La transición cubana reabre la disputa por el liderazgo en el exilio

La expectativa de un eventual cambio político en Cuba ha reactivado las tensiones dentro del exilio en Miami, donde distintas figuras buscan posicionarse como referentes de una posible etapa poscastrista. La captura de Nicolás Maduro y las reiteradas declaraciones de Donald Trump sobre una caída inminente del régimen cubano han alimentado la percepción de que un punto de inflexión está cerca.

En ese contexto, resurgen viejas preguntas sobre quién podría liderar una transición en una isla sin elecciones libres en más de seis décadas. Una nueva generación de opositores, empresarios y activistas intenta ocupar ese espacio. Entre ellos destacan Orlando Gutiérrez-Boronat y Rosa María Payá, quienes han impulsado un “Acuerdo de Liberación” que propone un gobierno provisional con representación mayoritaria de actores dentro de Cuba.
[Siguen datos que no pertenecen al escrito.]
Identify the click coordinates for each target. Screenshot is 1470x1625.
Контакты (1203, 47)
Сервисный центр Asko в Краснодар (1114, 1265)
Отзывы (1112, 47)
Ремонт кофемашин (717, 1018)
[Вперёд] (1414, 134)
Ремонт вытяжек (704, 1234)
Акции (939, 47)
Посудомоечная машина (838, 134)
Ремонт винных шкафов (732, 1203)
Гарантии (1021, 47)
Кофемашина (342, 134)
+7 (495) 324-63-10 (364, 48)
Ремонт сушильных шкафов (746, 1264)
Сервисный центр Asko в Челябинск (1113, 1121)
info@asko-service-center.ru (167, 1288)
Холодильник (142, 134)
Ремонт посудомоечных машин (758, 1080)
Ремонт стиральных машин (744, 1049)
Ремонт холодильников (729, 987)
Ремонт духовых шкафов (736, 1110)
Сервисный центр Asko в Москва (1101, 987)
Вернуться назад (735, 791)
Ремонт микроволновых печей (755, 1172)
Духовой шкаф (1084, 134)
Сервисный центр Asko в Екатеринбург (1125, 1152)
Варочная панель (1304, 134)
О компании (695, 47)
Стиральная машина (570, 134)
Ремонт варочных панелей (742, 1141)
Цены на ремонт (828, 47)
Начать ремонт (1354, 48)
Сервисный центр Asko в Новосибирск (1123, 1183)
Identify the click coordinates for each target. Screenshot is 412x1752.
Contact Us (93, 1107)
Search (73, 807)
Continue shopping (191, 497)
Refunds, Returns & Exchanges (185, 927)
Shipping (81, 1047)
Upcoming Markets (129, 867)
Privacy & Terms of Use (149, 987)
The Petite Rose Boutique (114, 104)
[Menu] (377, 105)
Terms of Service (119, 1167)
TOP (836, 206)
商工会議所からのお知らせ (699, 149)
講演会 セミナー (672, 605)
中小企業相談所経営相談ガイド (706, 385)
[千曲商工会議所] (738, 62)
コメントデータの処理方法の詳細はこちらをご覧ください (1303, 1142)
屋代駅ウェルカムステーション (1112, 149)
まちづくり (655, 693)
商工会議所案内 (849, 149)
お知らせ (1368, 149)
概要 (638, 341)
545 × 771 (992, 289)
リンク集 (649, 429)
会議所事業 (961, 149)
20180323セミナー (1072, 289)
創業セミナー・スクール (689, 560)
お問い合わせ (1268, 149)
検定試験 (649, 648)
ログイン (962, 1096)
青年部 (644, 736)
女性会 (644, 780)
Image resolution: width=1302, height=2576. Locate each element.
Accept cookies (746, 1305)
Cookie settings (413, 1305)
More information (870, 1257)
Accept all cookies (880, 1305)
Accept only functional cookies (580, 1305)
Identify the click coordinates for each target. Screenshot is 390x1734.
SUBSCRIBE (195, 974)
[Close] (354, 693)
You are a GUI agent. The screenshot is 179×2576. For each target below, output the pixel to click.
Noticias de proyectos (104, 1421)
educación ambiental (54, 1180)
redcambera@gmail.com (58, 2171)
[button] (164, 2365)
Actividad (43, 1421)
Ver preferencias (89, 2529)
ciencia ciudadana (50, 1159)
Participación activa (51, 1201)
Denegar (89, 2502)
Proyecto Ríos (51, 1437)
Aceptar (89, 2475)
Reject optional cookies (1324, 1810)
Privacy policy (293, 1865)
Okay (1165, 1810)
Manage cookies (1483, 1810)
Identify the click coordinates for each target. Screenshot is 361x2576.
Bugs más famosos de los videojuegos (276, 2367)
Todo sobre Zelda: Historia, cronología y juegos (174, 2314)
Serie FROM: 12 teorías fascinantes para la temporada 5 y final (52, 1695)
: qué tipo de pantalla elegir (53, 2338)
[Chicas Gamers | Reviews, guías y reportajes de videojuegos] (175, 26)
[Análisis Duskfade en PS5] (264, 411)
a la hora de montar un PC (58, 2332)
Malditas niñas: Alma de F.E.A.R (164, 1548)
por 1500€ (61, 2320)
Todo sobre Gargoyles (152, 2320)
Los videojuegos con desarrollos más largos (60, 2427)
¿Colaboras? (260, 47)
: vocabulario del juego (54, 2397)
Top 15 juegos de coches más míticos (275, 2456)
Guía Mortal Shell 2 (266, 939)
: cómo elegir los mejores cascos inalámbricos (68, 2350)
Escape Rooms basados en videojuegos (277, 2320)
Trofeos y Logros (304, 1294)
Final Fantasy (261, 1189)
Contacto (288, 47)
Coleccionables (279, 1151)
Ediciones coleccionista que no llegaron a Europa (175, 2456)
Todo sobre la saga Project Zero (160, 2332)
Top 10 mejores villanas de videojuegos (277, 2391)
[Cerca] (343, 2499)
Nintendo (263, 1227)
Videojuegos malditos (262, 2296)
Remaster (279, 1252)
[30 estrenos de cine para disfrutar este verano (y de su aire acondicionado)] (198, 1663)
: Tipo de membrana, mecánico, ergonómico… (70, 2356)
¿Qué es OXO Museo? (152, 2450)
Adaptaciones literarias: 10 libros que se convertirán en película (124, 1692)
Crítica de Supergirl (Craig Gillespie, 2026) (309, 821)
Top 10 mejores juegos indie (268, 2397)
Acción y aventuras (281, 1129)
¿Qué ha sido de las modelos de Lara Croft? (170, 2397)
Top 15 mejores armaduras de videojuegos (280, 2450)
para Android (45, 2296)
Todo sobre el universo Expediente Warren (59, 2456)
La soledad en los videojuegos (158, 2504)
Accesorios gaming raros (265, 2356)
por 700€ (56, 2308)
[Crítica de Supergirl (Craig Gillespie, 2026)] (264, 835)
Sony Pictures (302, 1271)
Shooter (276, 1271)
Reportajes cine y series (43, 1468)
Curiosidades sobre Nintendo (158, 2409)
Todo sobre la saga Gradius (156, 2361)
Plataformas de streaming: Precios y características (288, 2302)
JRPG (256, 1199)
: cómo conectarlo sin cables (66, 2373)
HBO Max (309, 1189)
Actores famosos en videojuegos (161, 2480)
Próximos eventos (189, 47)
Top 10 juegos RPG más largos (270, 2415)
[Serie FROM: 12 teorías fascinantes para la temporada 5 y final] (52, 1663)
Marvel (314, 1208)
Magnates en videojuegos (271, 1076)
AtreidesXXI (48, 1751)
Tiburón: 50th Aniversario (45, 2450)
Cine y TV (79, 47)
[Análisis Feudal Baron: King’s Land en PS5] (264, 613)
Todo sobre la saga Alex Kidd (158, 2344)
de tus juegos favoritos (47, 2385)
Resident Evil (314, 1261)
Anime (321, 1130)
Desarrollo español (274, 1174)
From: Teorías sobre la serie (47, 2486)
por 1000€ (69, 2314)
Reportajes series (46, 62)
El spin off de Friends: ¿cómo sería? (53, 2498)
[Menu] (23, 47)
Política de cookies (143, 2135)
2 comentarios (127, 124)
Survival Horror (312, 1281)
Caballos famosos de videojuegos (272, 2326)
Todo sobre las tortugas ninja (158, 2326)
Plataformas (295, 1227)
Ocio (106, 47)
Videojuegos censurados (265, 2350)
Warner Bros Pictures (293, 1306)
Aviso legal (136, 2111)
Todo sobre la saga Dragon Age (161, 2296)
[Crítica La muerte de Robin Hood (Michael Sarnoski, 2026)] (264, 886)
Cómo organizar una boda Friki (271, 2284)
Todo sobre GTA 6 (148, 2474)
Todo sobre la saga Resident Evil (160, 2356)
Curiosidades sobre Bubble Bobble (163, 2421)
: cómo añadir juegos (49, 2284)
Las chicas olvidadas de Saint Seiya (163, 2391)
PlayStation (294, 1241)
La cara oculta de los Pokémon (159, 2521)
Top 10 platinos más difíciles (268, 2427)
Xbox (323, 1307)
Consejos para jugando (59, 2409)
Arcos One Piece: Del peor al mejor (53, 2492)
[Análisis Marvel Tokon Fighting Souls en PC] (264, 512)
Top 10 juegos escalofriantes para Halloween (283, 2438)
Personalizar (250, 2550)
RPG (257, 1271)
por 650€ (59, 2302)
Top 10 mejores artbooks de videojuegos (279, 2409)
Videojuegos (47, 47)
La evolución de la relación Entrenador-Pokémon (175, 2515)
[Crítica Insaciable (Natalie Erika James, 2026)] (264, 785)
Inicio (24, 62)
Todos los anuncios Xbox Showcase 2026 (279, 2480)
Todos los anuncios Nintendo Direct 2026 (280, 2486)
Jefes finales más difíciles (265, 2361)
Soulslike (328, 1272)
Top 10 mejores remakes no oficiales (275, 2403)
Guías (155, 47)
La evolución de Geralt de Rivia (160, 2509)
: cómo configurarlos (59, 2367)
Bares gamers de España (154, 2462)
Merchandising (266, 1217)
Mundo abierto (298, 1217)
Otros opositores, como José Daniel Ferrer, defienden que la legitimidad se construye a partir del sacrificio y la resistencia en el terreno. Para Ferrer, quien fue preso político en Cuba, el liderazgo no puede definirse en el exilio ni mediante acuerdos políticos, sino que emergerá de la dinámica interna de protesta y movilización.

En paralelo, analistas advierten que la actual efervescencia puede responder más a expectativas infladas que a un cambio inminente, lo que convierte la disputa por el liderazgo en una carrera adelantada a los acontecimientos reales en Cuba. Voces como la de Ricardo Herrero advierten sobre el riesgo de desconexión con la realidad de la isla. “Si tiras una piedra en Miami encuentras a varios que quieren ser presidentes”, señala.

También advierte que en el exilio “el tema de Cuba es una moneda que se ha utilizado para avanzar intereses personales”. Por ello, “el cambio y los próximos líderes tienen que surgir desde dentro”, afirma Herrero. “Podemos imponer un gobernante, pero habría una gran desconexión con el cubano de a pie”, añade.